* **What is needed**: Every line below between the one holding "This screenshot has width=781, height=669." and the one holding "You are a computer-use", inclusive, should be copied exactly, and no other line.

[[ Exercise inputs open ]]

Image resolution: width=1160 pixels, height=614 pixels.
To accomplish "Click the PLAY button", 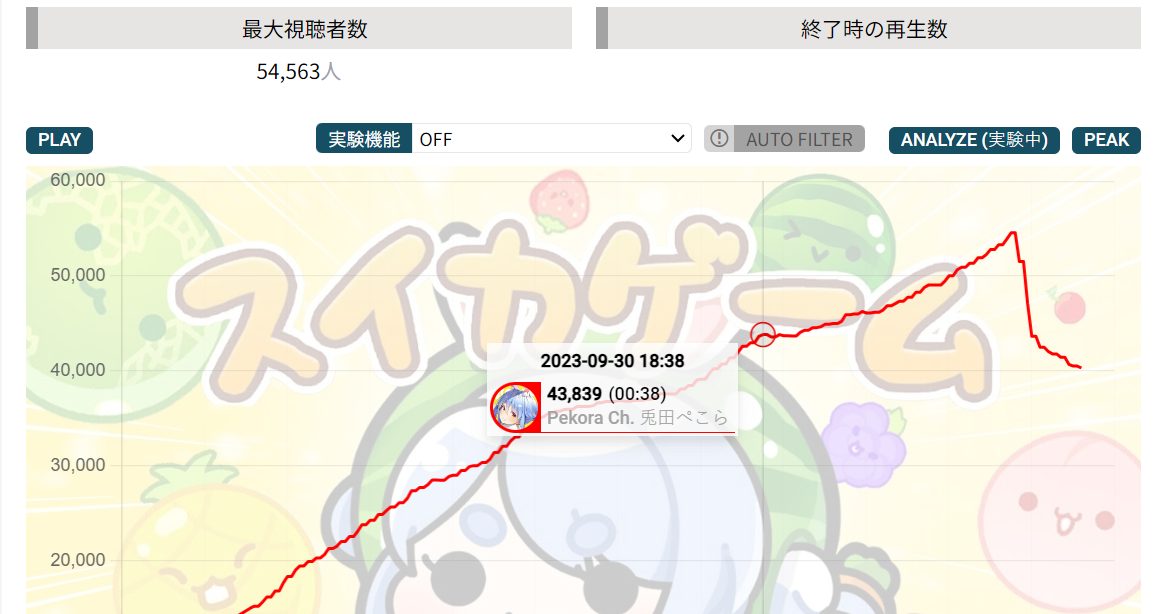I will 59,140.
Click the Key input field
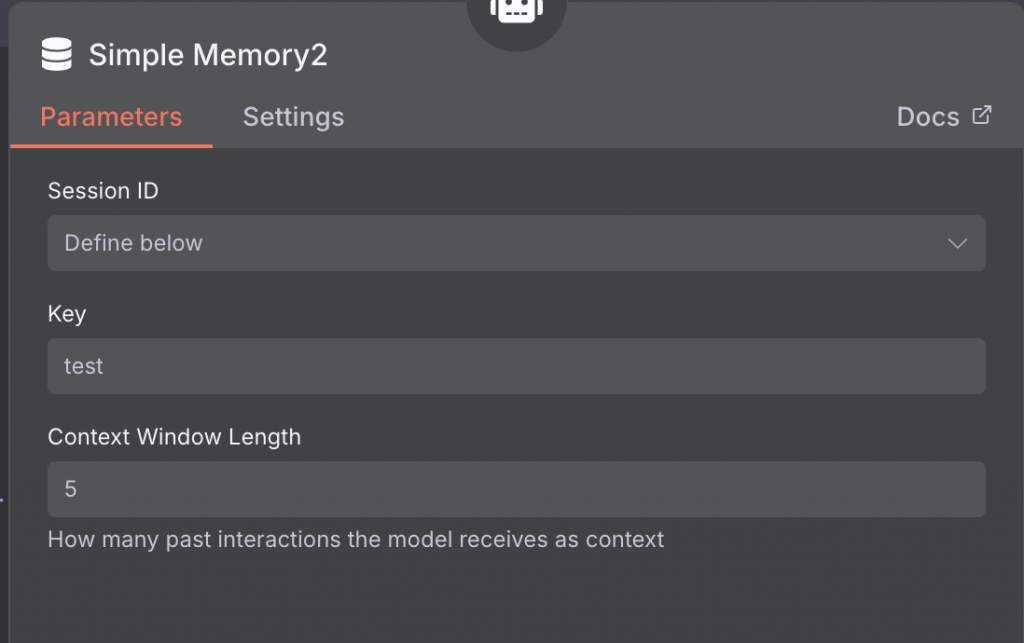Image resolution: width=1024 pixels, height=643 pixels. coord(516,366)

[[ Exercise inputs closed ]]
[[ Exercise inputs open ]]

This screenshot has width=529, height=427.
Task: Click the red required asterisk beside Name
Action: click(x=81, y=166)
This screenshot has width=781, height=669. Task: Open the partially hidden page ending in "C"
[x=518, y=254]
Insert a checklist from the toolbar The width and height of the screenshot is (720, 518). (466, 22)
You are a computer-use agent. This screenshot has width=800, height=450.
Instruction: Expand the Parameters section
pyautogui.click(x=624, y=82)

[[ Exercise inputs closed ]]
[[ Exercise inputs open ]]

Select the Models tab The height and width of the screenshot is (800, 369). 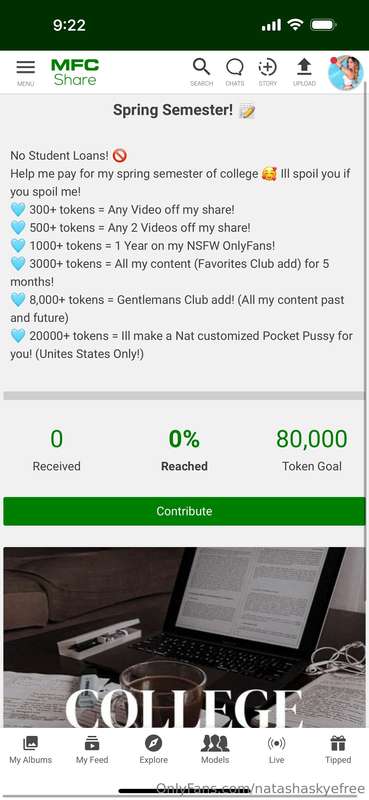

[[ Exercise inputs closed ]]

* **Response to this exercise**:
This screenshot has width=781, height=669. Task: Open the partially hidden page ending in "C"
[x=518, y=254]
Insert a checklist from the toolbar The width and height of the screenshot is (720, 518). (466, 22)
You are a computer-use agent. This screenshot has width=800, height=450.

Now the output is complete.